→ Written task: Present the lines of the items below as a numbered list, leaving out any blank lines and all pictures.

→ Records supplied:
────

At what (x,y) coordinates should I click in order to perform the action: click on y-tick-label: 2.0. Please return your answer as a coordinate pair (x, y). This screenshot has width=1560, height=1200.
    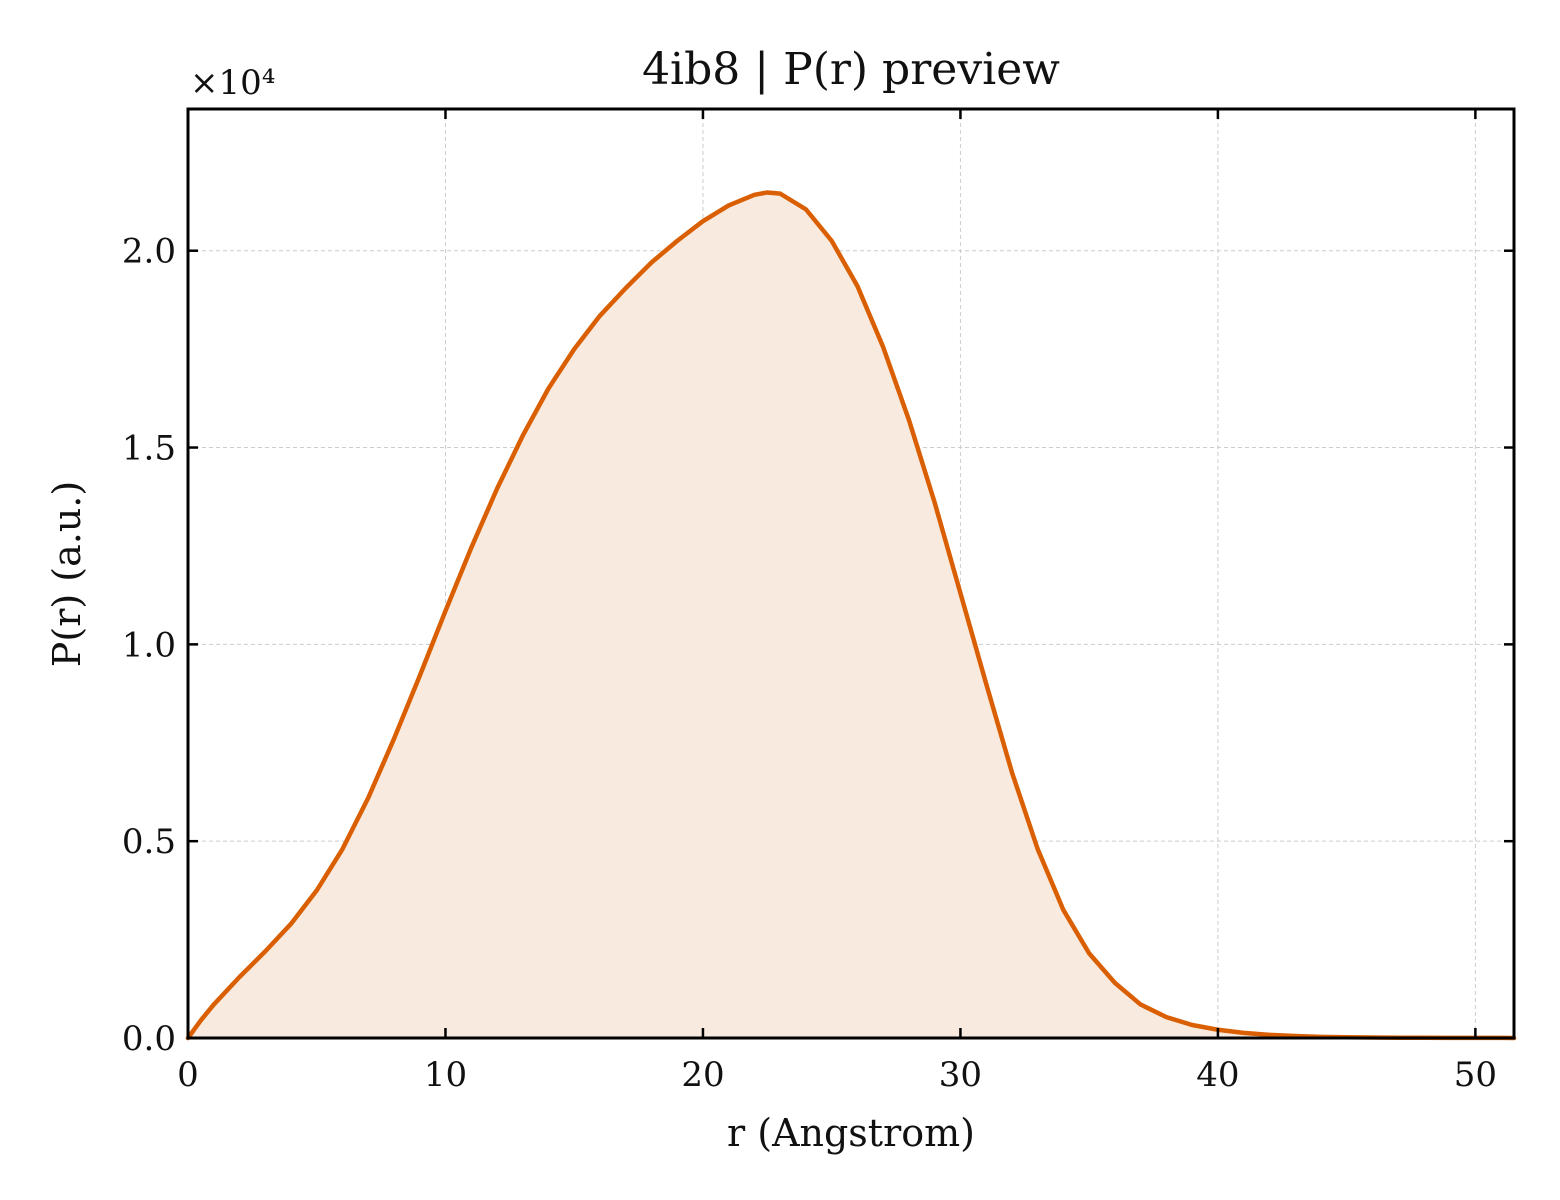
    Looking at the image, I should click on (149, 252).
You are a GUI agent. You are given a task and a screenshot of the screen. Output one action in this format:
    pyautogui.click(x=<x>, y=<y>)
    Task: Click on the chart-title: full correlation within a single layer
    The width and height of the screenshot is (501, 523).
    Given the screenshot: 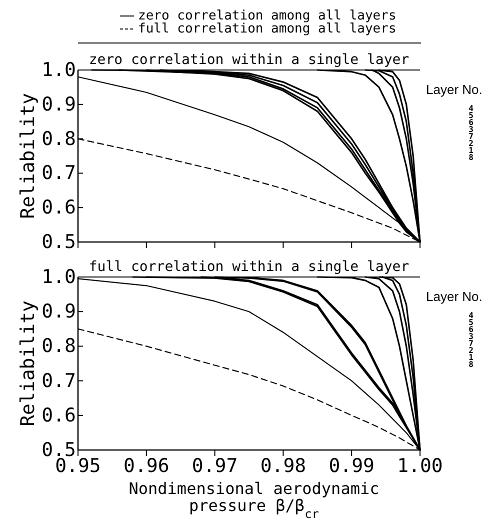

────

→ Written answer:
1. At what (x,y) coordinates should I click in order to perform the action: click on y-tick-label: 2.0. Please return your answer as a coordinate pair (x, y). This screenshot has width=1560, height=1200.
2.     Looking at the image, I should click on (149, 252).
3. You are a GUI agent. You are given a task and a screenshot of the screen. Output one action in this format:
4.     pyautogui.click(x=<x>, y=<y>)
5.     Task: Click on the chart-title: full correlation within a single layer
6.     The width and height of the screenshot is (501, 523).
7.     Given the screenshot: 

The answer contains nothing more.